Items:

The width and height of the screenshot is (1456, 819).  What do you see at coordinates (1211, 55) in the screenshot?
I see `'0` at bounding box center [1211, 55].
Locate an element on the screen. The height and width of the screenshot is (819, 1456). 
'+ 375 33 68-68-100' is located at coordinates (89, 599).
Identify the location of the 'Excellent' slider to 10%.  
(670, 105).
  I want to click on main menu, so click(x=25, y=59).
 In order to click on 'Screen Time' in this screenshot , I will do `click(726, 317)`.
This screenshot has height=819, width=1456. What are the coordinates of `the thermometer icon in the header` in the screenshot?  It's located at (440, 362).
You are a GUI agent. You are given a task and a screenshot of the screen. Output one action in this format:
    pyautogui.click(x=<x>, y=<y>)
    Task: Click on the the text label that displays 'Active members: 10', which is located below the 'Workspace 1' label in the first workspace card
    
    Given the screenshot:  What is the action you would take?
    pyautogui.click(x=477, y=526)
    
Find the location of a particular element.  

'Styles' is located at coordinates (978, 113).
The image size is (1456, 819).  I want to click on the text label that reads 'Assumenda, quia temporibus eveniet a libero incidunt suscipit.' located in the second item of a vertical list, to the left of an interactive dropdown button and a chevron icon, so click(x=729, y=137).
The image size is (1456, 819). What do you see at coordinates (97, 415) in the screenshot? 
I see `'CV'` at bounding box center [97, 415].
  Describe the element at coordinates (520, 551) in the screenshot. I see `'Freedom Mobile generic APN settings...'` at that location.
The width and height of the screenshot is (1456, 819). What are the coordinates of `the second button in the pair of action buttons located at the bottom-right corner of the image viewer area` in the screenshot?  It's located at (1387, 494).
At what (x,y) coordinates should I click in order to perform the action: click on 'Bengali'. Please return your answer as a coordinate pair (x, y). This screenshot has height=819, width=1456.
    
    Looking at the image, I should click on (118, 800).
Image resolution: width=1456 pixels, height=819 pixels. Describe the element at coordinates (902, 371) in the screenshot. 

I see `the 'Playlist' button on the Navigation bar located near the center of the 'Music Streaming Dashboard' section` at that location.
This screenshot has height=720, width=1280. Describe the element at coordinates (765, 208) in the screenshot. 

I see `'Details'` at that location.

Exercise prompt:
Express the lines from the one containing "The image size is (1456, 819). What" through the one containing "center [97, 415].", inclusive, as a JSON array of strings, one string per line, with blank lines omitted.

Answer to the exercise:
[
  "The image size is (1456, 819). What do you see at coordinates (97, 415) in the screenshot? ",
  "I see `'CV'` at bounding box center [97, 415]."
]